→ **INPUT FOR THIS TASK**:

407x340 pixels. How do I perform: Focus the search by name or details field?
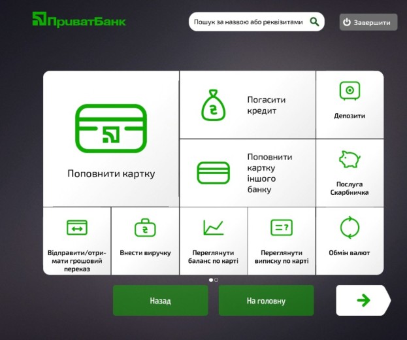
...
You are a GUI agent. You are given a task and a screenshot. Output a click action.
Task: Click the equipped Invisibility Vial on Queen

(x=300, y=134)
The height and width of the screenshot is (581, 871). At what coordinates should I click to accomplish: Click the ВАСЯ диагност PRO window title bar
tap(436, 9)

→ **EXERCISE BRIEF**: Format the listing from the line containing "You are a GUI" to the line containing "(x=300, y=134)", both included, as a Markdown table with columns Row and Line, skipping blank lines.

→ **PROBLEM SOLUTION**:
| Row | Line |
|---|---|
| 1 | You are a GUI agent. You are given a task and a screenshot. Output a click action. |
| 2 | Task: Click the equipped Invisibility Vial on Queen |
| 3 | (x=300, y=134) |